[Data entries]
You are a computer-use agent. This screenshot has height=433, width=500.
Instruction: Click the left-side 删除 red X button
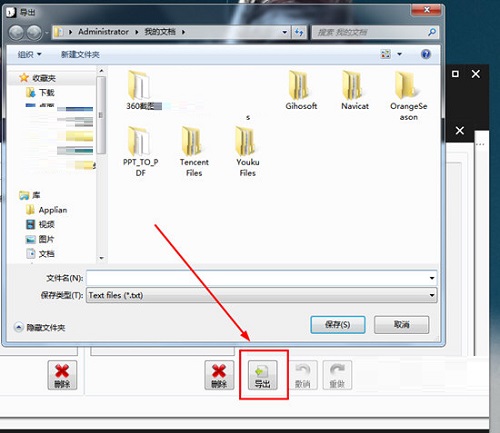(62, 375)
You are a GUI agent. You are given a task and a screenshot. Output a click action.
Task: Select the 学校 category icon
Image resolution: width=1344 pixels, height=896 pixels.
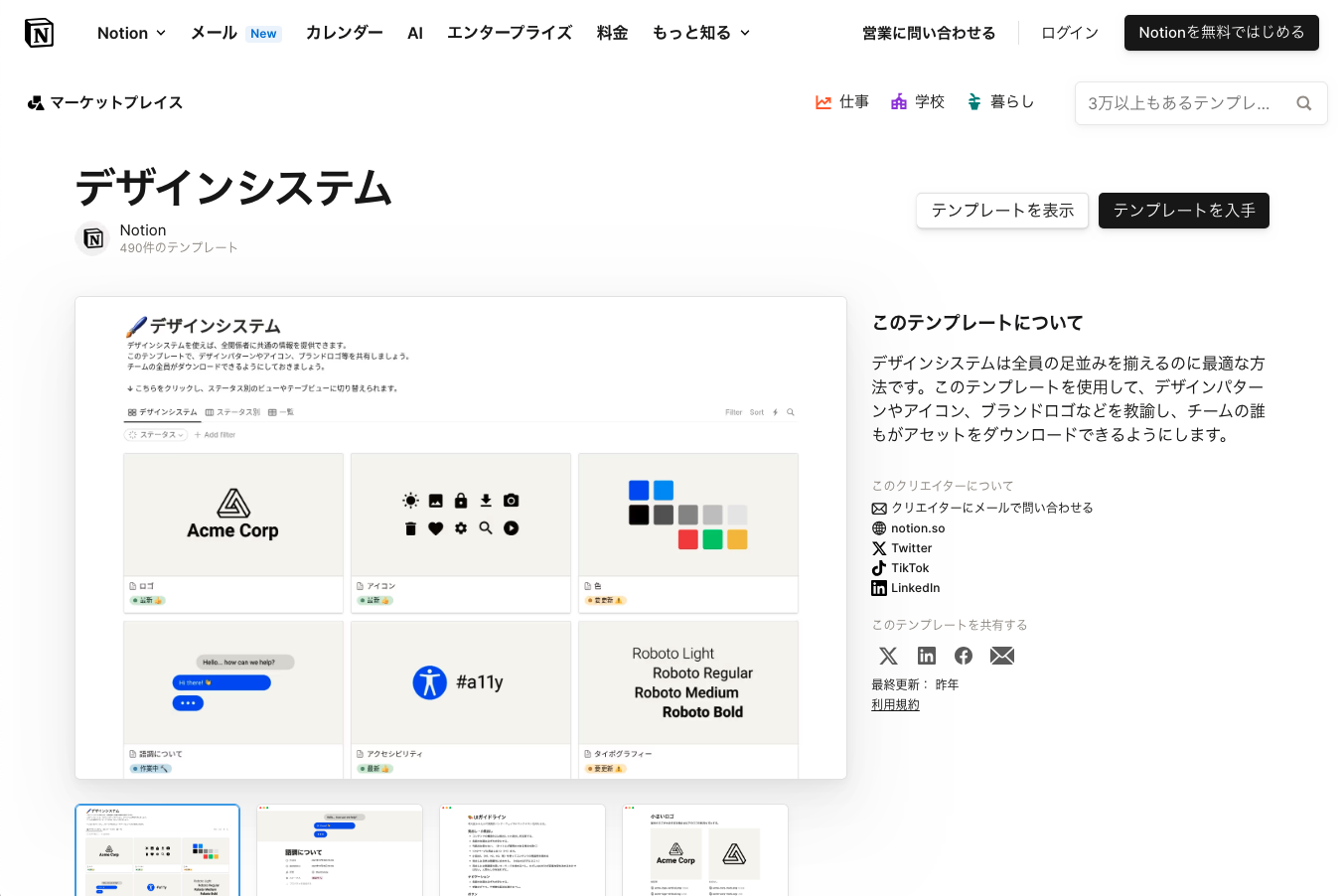click(x=897, y=101)
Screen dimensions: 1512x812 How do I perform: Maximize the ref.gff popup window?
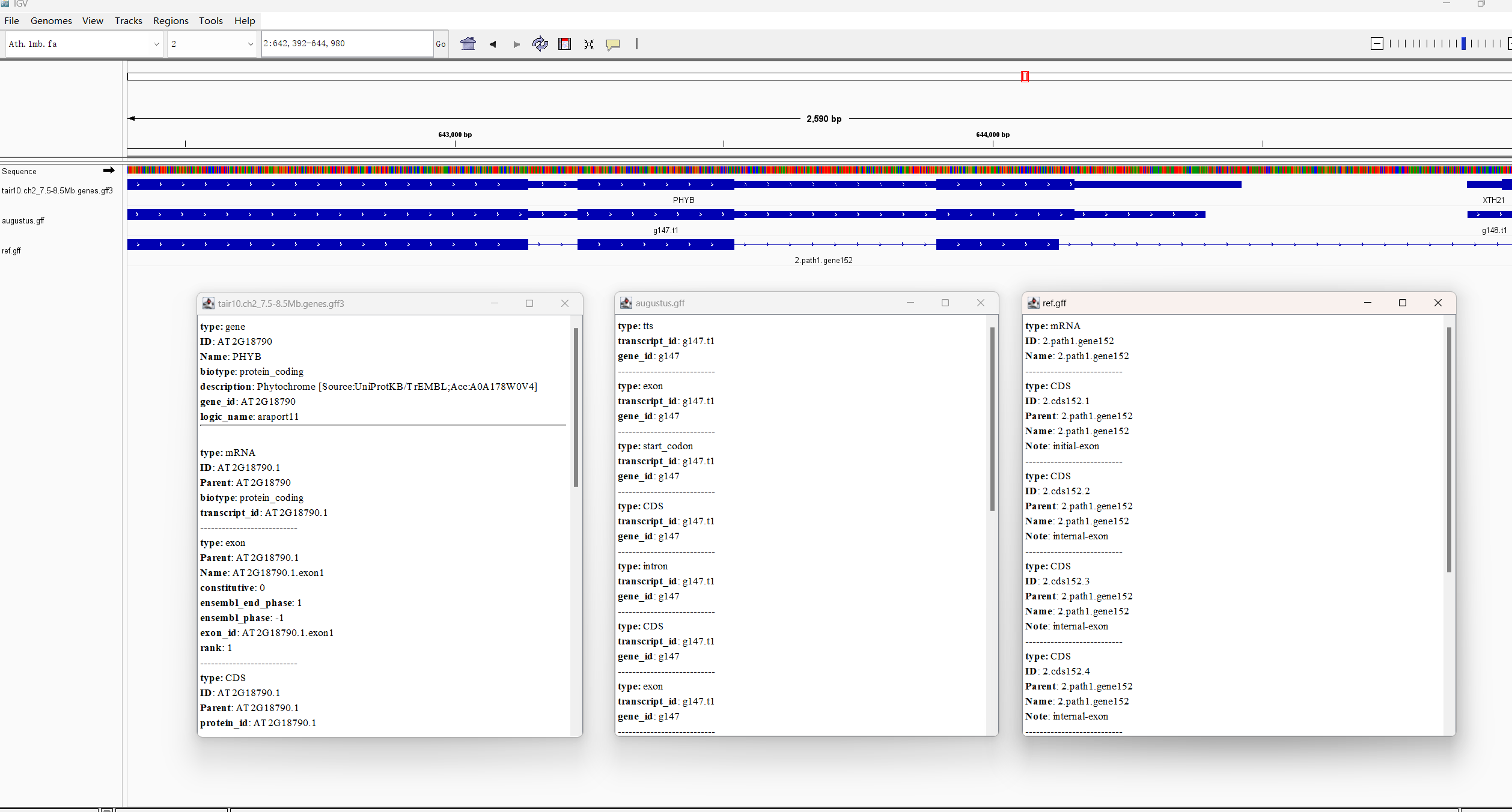coord(1403,303)

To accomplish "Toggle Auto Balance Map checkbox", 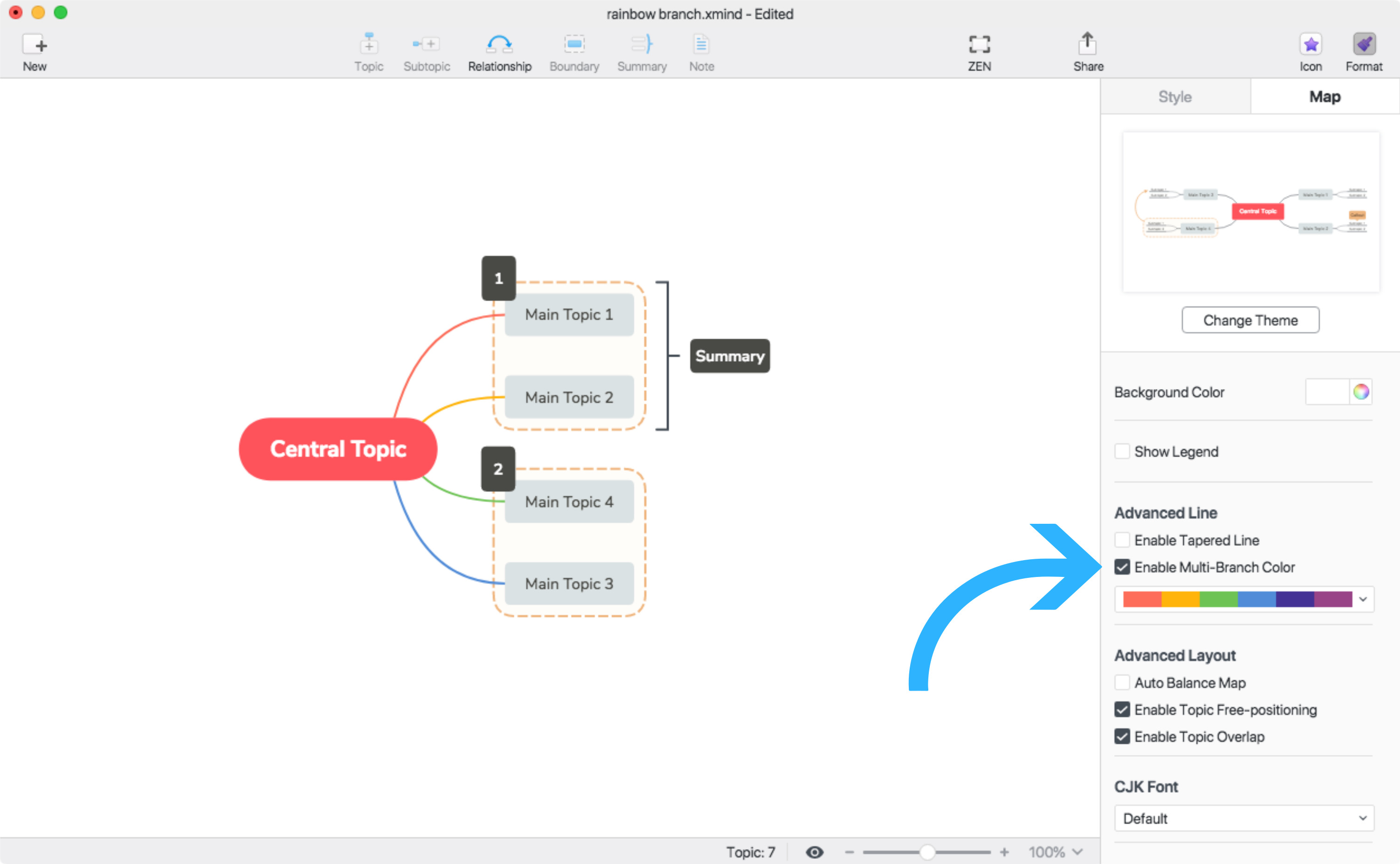I will tap(1120, 683).
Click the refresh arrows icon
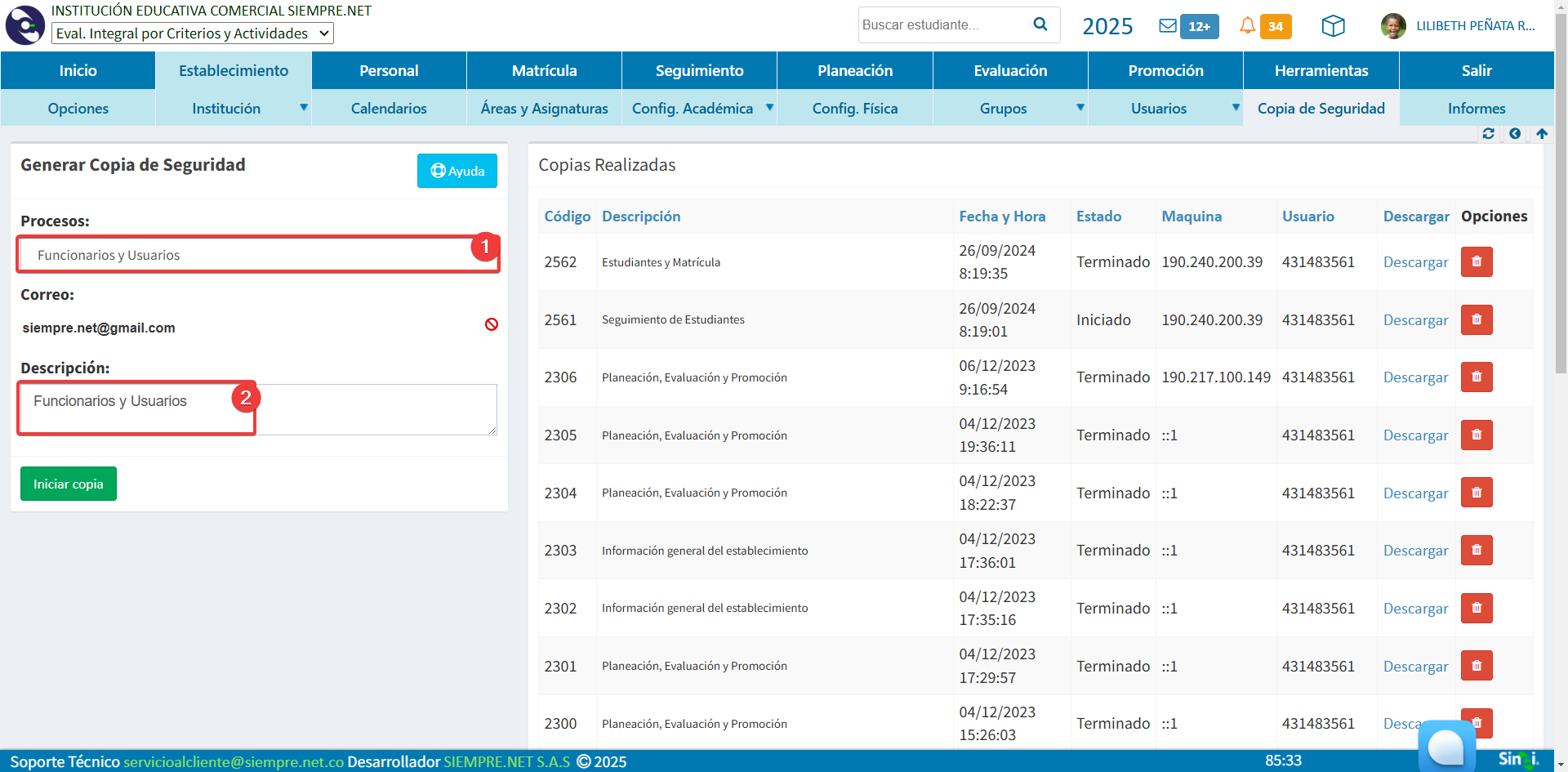 point(1488,133)
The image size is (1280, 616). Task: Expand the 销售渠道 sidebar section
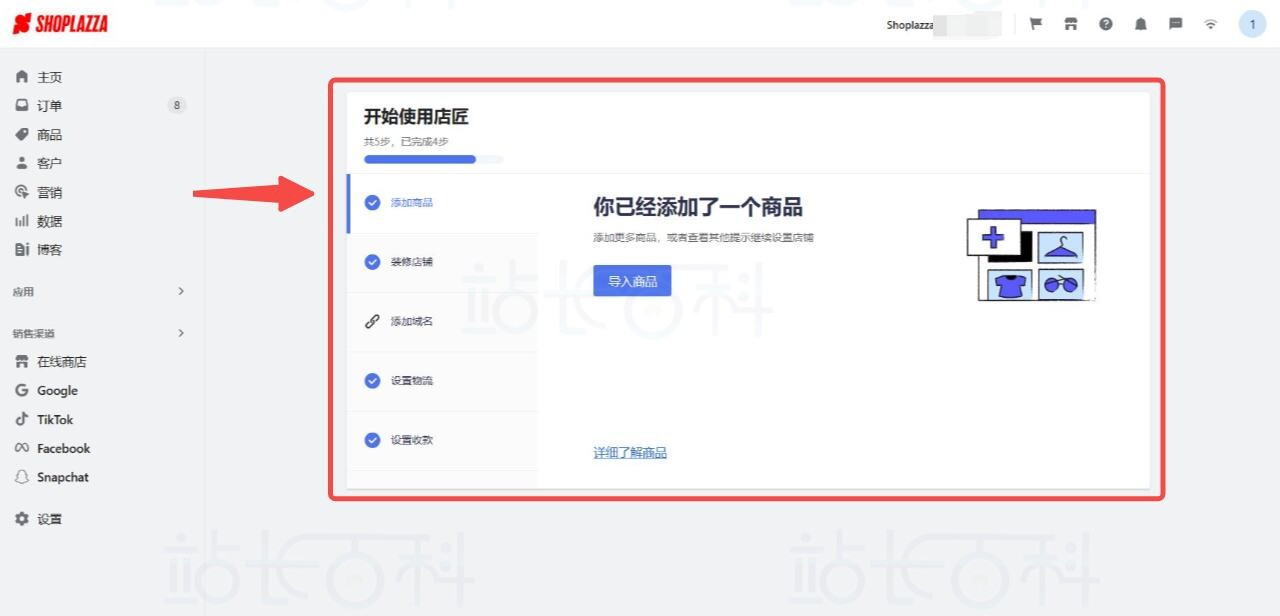tap(181, 333)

YOUR GOAL: Copy out the lines of the listing word for word, starting at the line containing "Click the refresh arrows icon" and ending with the last line of the listing. Leave the pictures out of your answer.

WRITTEN SOLUTION:
Click the refresh arrows icon
 point(1488,133)
The image size is (1280, 616). Task: Expand the 销售渠道 sidebar section
tap(181, 333)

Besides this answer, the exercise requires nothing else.